With the exception of cryptocurrencies, no asset class evokes as much emotion as gold. Skeptics point out that the precious metal does not offer returns like stocks or bonds. Yet gold investors believe it has held its value for centuries. In fact, they consider it an excellent hedge against inflation. When the value of “regular” money has evaporated, and the stock markets have collapsed, they still have their gold bars, albeit in the digital vault of their gold ETFs.
Gold owners have been lucky lately, with the price up more than 20% since last September. The value of gold is measured in dollars, as the increase is less favorable to other currencies due to the exchange rate.
Gold thrives in turbulent times, which, combined with inflation, we have plenty of. Nevertheless, the price of gold fell last year after a brief spike following the outbreak of war in Ukraine. To further illustrate the anomaly, 2022 was also the year of rising interest rates.
This decline can be explained by the fact that gold as an asset class becomes less attractive when interest rates rise, as the metal does not offer a yield like bonds. In addition, the U.S. dollar strengthened. Since gold is paid for in dollars, this is usually bad for gold when purchased in other currencies, further diminishing demand for the precious metal.
The interest rate story is much more complicated. It is not so much about the state of interest rates as it is about investor expectations. Until recently, investors believed that central banks would slow the pace of rate hikes, which translated into rising stock and gold prices.

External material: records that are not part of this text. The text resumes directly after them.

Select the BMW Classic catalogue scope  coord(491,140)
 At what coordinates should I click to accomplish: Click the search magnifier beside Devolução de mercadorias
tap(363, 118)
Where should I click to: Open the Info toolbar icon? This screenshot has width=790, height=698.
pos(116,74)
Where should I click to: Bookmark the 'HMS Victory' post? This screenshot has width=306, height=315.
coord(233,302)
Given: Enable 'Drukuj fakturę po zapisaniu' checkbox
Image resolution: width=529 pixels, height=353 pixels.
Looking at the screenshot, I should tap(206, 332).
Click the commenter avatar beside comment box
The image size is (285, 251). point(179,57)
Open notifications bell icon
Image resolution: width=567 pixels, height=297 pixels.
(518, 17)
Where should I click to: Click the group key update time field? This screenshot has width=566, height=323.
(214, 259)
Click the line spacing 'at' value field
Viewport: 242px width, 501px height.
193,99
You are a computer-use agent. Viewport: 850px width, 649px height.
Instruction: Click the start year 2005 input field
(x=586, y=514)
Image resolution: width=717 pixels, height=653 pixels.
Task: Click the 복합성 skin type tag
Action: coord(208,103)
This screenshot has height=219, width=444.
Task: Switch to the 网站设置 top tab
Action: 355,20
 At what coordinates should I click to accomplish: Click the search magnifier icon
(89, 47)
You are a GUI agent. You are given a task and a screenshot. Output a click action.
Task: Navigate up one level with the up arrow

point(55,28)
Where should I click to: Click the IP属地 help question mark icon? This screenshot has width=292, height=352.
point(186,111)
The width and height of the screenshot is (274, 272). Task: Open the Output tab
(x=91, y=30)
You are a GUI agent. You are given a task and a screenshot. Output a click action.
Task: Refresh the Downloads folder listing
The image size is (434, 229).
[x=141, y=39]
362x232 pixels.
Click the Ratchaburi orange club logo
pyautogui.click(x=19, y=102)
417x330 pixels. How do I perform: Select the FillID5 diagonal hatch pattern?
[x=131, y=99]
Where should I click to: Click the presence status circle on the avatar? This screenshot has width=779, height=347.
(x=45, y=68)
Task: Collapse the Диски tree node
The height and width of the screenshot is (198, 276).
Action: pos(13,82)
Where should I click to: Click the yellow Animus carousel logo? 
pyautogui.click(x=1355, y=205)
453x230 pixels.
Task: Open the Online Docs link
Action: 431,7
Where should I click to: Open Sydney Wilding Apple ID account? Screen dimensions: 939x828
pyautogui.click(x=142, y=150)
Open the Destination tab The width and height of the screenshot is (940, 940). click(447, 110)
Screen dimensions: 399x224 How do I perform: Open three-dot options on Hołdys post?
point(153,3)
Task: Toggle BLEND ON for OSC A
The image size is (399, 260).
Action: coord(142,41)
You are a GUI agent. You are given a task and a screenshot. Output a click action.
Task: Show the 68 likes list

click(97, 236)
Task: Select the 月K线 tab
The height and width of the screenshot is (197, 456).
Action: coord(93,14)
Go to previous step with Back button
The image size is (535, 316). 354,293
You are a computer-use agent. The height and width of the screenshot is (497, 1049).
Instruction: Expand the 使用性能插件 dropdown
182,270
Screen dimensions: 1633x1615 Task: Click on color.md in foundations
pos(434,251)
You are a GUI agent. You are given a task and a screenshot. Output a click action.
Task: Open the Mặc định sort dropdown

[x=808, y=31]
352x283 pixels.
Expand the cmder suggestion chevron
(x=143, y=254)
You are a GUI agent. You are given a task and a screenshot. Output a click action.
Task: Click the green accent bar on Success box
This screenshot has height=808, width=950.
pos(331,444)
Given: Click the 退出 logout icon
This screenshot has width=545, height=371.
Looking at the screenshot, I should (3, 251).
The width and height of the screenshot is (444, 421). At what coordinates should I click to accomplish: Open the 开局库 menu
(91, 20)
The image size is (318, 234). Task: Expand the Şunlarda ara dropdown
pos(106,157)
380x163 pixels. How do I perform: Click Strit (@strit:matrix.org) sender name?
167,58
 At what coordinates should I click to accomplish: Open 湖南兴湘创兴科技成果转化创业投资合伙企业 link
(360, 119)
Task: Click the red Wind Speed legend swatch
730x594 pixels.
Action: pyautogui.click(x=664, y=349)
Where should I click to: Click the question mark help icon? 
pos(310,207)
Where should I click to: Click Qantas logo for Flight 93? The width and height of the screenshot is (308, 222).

On Thursday, European Central Bank President Christine Lagarde tried to temper those investor expectations. Speaking at the World Economic Forum in Davos, she said inflation was still “far too high” and hinted that several major rate hikes were still in the works.
Those words had an effect on stocks as they fell across the board. However, Lagarde made little impression on gold investors. Gold prices rebounded slightly to above $1932 per troy ounce. By Friday morning, stocks were also moving higher.
Commodities analyst Nitesh Shah of asset manager WisdomTree suggests that Lagarde and her colleagues at the Federal Reserve will take a break later this year. “Central bankers are as good at predicting economic trends as anyone,” Shah argues. “I think you can imagine a scenario where they hold rates steady and wait a while to see what happens.”
Former U.S. Treasury Secretary Larry Summers once compared the monetary policy to the shower in an old hotel. Getting the water to the right temperature is tricky because the water comes out with a lag. If you are unlucky, you get red-hot or ice-cold water all over you. That’s why it’s wise to dip your toes in the water before taking a shower. According to Summers, monetary policy works similarly but with a lag of nine to 18 months. Waiting a while is, therefore, not such a far-fetched idea.
Shah believes a pause in rate hikes will benefit gold in the current environment. He expects a price of around $1,950 per troy ounce at the start of the year’s second half. Not a spectacular rise, but certainly a good result for investors who see gold primarily as a safe haven in uncertain times.
This safe-haven image suffered quite a blow during the Covid-19 crisis. Investors preferred the U.S. dollar to gold in the panic that followed the initial closures. Finally, in the summer of 2020, there was a run on gold that led to record prices.
Now gold prices are rising again. Interest rates and the dollar are the main factors, but there are other causes. For example, central banks around the world are stockpiling much more physical gold than usual. Countries such as Russia and China are thought to hoard gold in a bid to reduce their dependence on the U.S. dollar.
Alternatively, the cryptocurrency scandals could drive investors back into gold, although there is no evidence of this happening. After all, these cryptocurrencies are seen as digital gold, allowing investors to stop relying on the government’s money. What also gives fans of the precious metal confidence is that the prices of the companies that mine the metal are rising.
Mining companies can theoretically benefit greatly from a rising price, but it will take time for them to ramp up production. Opening a new mine is expensive and time-consuming, and there is always the risk that the price of gold will plummet just as the mine opens. The fact that prices are rising now may mean that investors believe that the price of gold will remain high for a long time.